Despite the benefit a formal education can provide, the most significant qualification of a potential key grip is extensive experience on set. This can be gained by interning for key grips or at equipment rental companies to gain connections and experience. Typically, key grips will have worked within the grip crew for many years and, as a result, have established strong relationships with the rest of their crew. Starting out in the grip crew, it is expected that, with more experience, potential key grips will follow the path of grip, dolly grip, best boy and then key grip

Typically, those looking to be key grips can expect a minimum of $36.35 an hour based on IATSE agreements, with starting yearly income of $60,000/year, increasing based on seniority and experience. The occupation is overwhelmingly male; from 2016 to 2018, only 1.4% of key grips working on major films were women.

== In other countries ==
In the US, key grips are responsible for much of the rigging and positioning of the camera and, despite being in charge of the set up and arrangement of lights, are prevented from moving lights due to standards set by unions; similarly, in the UK, key grips work solely with cameras. Many find this division of labour unnecessary and time-consuming as riggers must be hired to move cameras for the key grip and electricians are expected to rely on grips for any help with flagging.

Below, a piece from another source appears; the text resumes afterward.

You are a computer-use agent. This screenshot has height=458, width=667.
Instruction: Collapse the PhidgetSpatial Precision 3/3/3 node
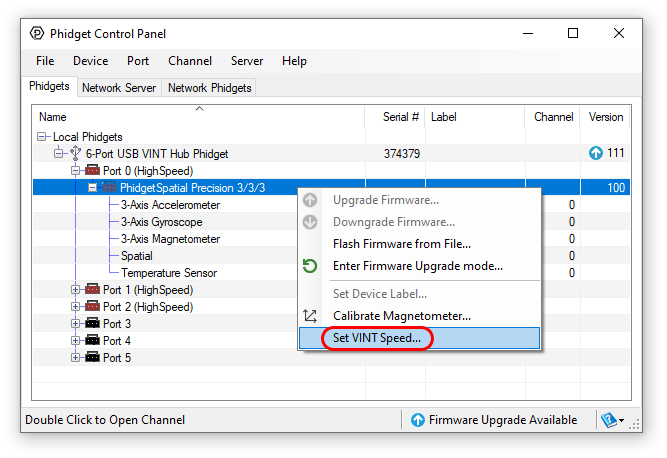tap(93, 188)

European key grips are expected to oversee the camera and all that comes with it such as dollies, cranes, etc., essentially taking on the US equivalent of a dolly grip. For example, on larger sets, key grips will typically service camera A while a second grip will service camera B. The full responsibility of lighting is left to electricians while tasks requiring heavy rigging are left to grips. This typically means that European crews are made up of more electricians and fewer grips.